The show “Lou Grant,” which was a strange spin-off from Mary Tyler Moore, was the first bit of pop culture that I ever saw where writers were cool. I call it a strange spin-off because it’s not that often that a sit-com will spawn a dramatic series and–don’t make me swear to it–but I think that might’ve been the one and only time that ever happened.
Regardless, whenever I’d be up on a Sunday morning, hours before the rest of my family, I’d be clacking away on a red typewriter we owned and my father would sarcastically refer to me as “Lou Grant.” Lou was okay, but it was really Joe Rossi, who was played by Robert Walden, who I was trying to take after. He was cool and Italian and those were things I figured I could be without too much trouble when I got older.
When I found myself starting my life over again in 2017, at the age of 47, I sat quietly in my new apartment trying to figure out what to do. I had just been hired by a company that was going to pay me more than I ever earned before, I had really good credit and a little cash saved up.
Days earlier, on a long distance phone call with an old friend, I was given the unsolicited advice that now was the time for me to pursue everything I had put aside when I had supposedly become responsible. “Think about that thing that got you excited when you were young and do it with every fiber of your being,” was the exact quote.
Now it wasn’t as if I had completely abandoned the world of words and then found myself returning to it. I always kept attached to that planet, even if that attachment was somewhat tenuous. I wrote songs in my band after college, I published some poetry here and there and I began blogging for Elephant Journal, but what I wanted more than anything was to write a book and see it on the shelf at Barnes and Noble.
I’m going to cut to the chase here because most of you know my history: after a few years of dogged determination and quite a bit of financial debt, my dreams came true. I was signed by a fancy literary agent in NYC and she subsequently got me my first publisher, my first book deal and my first advance.

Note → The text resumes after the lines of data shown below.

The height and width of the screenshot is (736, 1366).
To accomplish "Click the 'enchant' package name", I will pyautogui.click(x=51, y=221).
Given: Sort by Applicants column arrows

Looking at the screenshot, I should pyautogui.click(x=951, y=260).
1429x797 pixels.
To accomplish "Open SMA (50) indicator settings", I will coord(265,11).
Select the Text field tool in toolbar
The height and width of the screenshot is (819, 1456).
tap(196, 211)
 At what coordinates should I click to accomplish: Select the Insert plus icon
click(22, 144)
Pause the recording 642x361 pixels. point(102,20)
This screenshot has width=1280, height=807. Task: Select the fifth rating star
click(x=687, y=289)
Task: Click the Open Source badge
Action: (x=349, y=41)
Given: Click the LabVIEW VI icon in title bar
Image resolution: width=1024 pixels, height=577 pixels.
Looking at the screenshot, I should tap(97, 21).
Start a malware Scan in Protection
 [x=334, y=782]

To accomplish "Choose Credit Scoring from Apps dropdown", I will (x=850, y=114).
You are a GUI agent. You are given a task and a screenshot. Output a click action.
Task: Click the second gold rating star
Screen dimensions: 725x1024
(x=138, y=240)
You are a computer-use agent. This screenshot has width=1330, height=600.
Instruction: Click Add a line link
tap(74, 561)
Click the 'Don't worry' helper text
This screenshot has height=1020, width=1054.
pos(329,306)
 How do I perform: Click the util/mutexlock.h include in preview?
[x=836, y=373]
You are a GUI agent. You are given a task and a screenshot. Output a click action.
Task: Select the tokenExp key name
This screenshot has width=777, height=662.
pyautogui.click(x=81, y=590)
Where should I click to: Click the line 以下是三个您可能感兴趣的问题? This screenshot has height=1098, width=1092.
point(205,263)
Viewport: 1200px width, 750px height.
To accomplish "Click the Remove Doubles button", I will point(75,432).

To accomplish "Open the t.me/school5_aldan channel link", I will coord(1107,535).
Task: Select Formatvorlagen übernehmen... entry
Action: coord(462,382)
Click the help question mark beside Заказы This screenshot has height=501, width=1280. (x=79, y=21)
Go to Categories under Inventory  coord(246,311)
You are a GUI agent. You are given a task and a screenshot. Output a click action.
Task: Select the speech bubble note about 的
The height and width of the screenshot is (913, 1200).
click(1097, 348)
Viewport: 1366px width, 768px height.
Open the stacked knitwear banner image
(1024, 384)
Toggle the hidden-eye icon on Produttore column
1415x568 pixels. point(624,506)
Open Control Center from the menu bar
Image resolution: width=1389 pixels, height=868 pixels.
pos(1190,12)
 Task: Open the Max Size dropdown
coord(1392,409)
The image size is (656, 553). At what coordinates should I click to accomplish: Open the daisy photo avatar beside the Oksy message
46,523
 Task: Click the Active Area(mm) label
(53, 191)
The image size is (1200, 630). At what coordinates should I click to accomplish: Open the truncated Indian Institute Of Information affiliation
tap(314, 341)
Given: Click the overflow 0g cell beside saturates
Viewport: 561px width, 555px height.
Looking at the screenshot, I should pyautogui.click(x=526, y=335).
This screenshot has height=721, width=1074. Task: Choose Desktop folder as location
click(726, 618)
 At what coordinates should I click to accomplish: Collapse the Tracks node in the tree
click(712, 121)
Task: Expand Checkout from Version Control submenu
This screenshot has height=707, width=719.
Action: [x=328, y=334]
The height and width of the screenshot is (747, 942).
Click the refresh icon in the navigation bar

I always thought “Kickass Recovery” would do well in the recovery book market, but that is an arena that is virtually saturated with titles and generally dominated by the Russell Brands and Luke Perrys of the world. I suppose I shouldn’t be too surprised. This was the gist of almost everyone of the dozens of rejection letters I got from the likes of Little Brown, Simon and Schuster, Penguin Random House, and MacMillan.
I probably only finally got signed by New World Library because they were more interested in putting things into the world that were potentially going to help people. I always got the impression that they’d love if the book sold a million copies, but that wasn’t really their motivation. The idea that recovering addicts who were struggling with poverty and thoroughly unsatisfying lives could have a resource to help them escape that fate–now that they considered interesting.
It isn’t a total flop, either. Right at this very moment the book is #200 on the Amazon Drug and Alcohol Recovery charts and 300,000 on the general book charts. When you consider the fact that there are 10 million books available for sale on Amazon, that number is really somewhat formidable.
To believe in God or any higher entity is to know that it is this magic force that instills within us the nagging feeling of dissatisfaction. So after being hounded by advertisements on my timeline for years, I finally signed up for MasterClass and am taking full advantage of all the writing classes I can get my hands on.
I began with Margaret Atwood and then David Sedaris. These turned out to be fortuitous choices because they both have such differing styles. Atwood is a lot like a formal writing teacher and Sedaris muses on this and that subject but each one is valuable in their own respect.
The one golden nugget I received from Sedaris’s class was his advice to read Ann Patchett’s essay, “The Getaway Car.” If you are an aspiring writer—and I know many people who read me are—you need to get your hands on this. If you’re savvy, you can obtain it for free online or you can buy the book, “This Is the Story of a Happy Marriage” and it’s the fourth chapter.
Sedaris mentions having read it numerous times and I can see why that is. It is both inspiring and inspired. The most important point is that, as writers, we need to work. We need to plant our ass at that desk until something worthwhile is born.
Personally, I started and deleted at least a dozen articles before finishing this moments before my self imposed deadline of 8 am Saturday morning. So, if anything, I know what I speak of. I began on Thanksgiving trying to write something around a fabulous dirty joke I invented, I gave up on that and wanted to fill you in on what my therapist refers to as this new stage where I am “reparenting” myself and finally, after clearing away all of the frivolous bullshit, I am here.
A small treatise on the value of persistence. If I didn’t have that, I never would’ve known what it was like to park my behemoth tractor trailer on the shoulder of Route 9 in Poughkeepsie and walk into Barnes and Noble and see my book on the shelf. Next to Russell Brand’s. Nor would I know what it was like to step in the shower on a weekend morning knowing that I finally wrote something that was worth your valuable time.
And seriously, that feels just as good.
Love this Billy and I remember the Lou Grant spin off. Writing is a passion and I think once we get hooked, we cannot stop, although we may take pauses. I will check out the Getaway Car- thanks for the heads up. And, keep writing.